上一篇我们了解到Ribbon主要由如下几个组件组成:
- 所有Ribbon负载均衡器需要实现的接口IClient
- 服务实例列表维护机制实现的接口ServerList
- 负载均衡数据记录LoadBalancerStats
- 负责选取Server的接口ILoadBalancer
- 负载均衡选取规则实现的接口IRule
- 检查实例是否存活实现的接口IPing
- 服务实例列表更新机制实现的接口ServerListUpdater
- 服务实例列表过滤机制ServerListFilter
我们会逐个分析
1. 所有Ribbon负载均衡器需要实现的接口IClient
对于这个IClient,之前我们说到执行器逻辑,例如重试还有异常处理,都在这里处理。我们看他的默认抽象类实现AbstractLoadBalancerAwareClient:
AbstractLoadBalancerAwareClient.java
public T executeWithLoadBalancer(final S request, final IClientConfig requestConfig) throws ClientException {
//获取重试处理器,这个由其他实现类动态实现
RequestSpecificRetryHandler handler = getRequestSpecificRetryHandler(request, requestConfig);
//构造LoadBalancerCommand,RxJava风格
LoadBalancerCommand<T> command = LoadBalancerCommand.<T>builder()

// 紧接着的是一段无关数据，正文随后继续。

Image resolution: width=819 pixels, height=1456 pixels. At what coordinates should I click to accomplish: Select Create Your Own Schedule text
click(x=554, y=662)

.withLoadBalancerContext(this)
.withRetryHandler(handler)
.withLoadBalancerURI(request.getUri())
.build();
try {
return command.submit(
new ServerOperation<T>() {
@Override
public Observable<T> call(Server server) {
//修改原始url为实际的url
URI finalUri = reconstructURIWithServer(server, request.getUri());
S requestForServer = (S) request.replaceUri(finalUri);
try {
//执行请求
return Observable.just(AbstractLoadBalancerAwareClient.this.execute(requestForServer, requestConfig));
}
catch (Exception e) {
return Observable.error(e);
}
}
})
.toBlocking()
.single();
} catch (Exception e) {
Throwable t = e.getCause();
if (t instanceof ClientException) {
throw (ClientException) t;
} else {
throw new ClientException(e);
}
}
}
public abstract RequestSpecificRetryHandler getRequestSpecificRetryHandler(S request, IClientConfig requestConfig);这个构造的LoadBalancerCommand是一个RxJava风格的,它包含了重试和异常处理机制:
LoadBalancerCommand.java
//返回一个只包含一个Server的Observable,但是每次从负载均衡器中获取一个
private Observable<Server> selectServer() {
return Observable.create(new OnSubscribe<Server>() {
@Override
public void call(Subscriber<? super Server> next) {
try {
Server server = loadBalancerContext.getServerFromLoadBalancer(loadBalancerURI, loadBalancerKey);
next.onNext(server);
next.onCompleted();
} catch (Exception e) {
next.onError(e);
}
}
});
}
public Observable<T> submit(final ServerOperation<T> operation) {
final ExecutionInfoContext context = new ExecutionInfoContext();
if (listenerInvoker != null) {
try {
listenerInvoker.onExecutionStart();
} catch (AbortExecutionException e) {
return Observable.error(e);
}
}
//获取在每个服务实例重试的的次数
final int maxRetrysSame = retryHandler.getMaxRetriesOnSameServer();
//最多尝试几个服务实例
final int maxRetrysNext = retryHandler.getMaxRetriesOnNextServer();
//对于每个服务实例的调用逻辑
//默认field server是null,通过selectServer()方法获取一个Server
Observable<T> o =
(server == null ? selectServer() : Observable.just(server))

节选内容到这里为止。